There’s an important update on an issue InsideSources has closely followed—the controversial Third Amendment or “Sweep Amendment” that allows the U.S. Treasury to indefinitely seize profits from Fannie Mae and Freddie Mac shareholders—despite the companies having fully paid all debts agreed to for their 2008 bailout.
InsideSources previously reported on the Sweep Amendment and noted the cozy ties between former Administration officials, authors of the Amendment, and the Big Banks, which are seeking control over the mortgage market through new legislation.
New documents have now surfaced in the discovery phase of the lawsuit brought by Fannie and Freddie shareholders. The documents reveal a recapitalization plan presented by Blackstone, which shows Treasury was aware of the positive value of Fannie and Freddie shares. Treasury then re-appropriated this value from the shareholders. Seeking Alpha reports:
The document proves that the experts believed the companies could be saved and it documents that Treasury was informed. This gives even more reason to support a shareholder’s assertion that these companies had value. Any value at all is more than none. The Treasury’s 3rd Amendment to the PSPA was designed to eliminate that value, whatever it may be.
Blackstone’s presentation includes the acknowledgement that the “GSEs are showing improved financial performance and stabilized loss reserves.” As time passed, it appears that Treasury came to acknowledge these assertions as facts, publicly. And suddenly, they took steps to eliminate shareholders and keep all profits for taxpayers. The final blow was leveled with the 3rd Amendment to the PSPA in August 2012.
As NYU law professor Richard Epstein wrote on InsideSources earlier this week, the Treasury has essentially rigged the system against the shareholders. Even the conservator of Fannie and Freddie, Mel Watt, the Director of the Federal Housing Financial Agency (FHFA), who has a fiduciary responsibility to the shareholders, has been actively working against them:
By statutory design, [Watt’s] interest in dealing with these corporations is supposed to be adverse to Treasury. The basic theory here is that the FHFA director protects the private shareholders just as Treasury protects the taxpayers. If each of the two parties discharges its respective fiduciary duties, there is good reason to believe that the transaction in question is fair to both parties to it.

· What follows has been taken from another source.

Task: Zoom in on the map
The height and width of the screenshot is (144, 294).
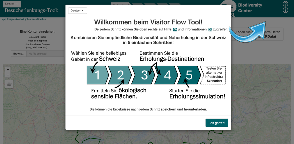Action: pyautogui.click(x=8, y=70)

It follows therefore that Mr. Watt only compounds that error when he claims that “there would be no Fannie and Freddie but for the taxpayers.” That point would be relevant if the current lawsuits over the cash received by Fannie and Freddie were about the initial decision of FHFA to bail the companies out. But of all people, Mr. Watt ought to know that this is water over the dam. As Mr. Watt points out, the only question on the table now is whether the United States Treasury will honor the terms of the Preferred Stock Purchase Agreement of 2008, which called for the $188 billion in advances to carry with it 10 percent interest if paid promptly and 12 percent interest if deferred. Once again, Mr. Watt forgets whom he is working for, and a fiduciary who does not know who the beneficiaries are is not worthy of staying in office.
Seeking Alpha’s report is an important read, and the report concludes that with new evidence becoming public, it’s “more likely that shareholders will have their contractual rights returned.”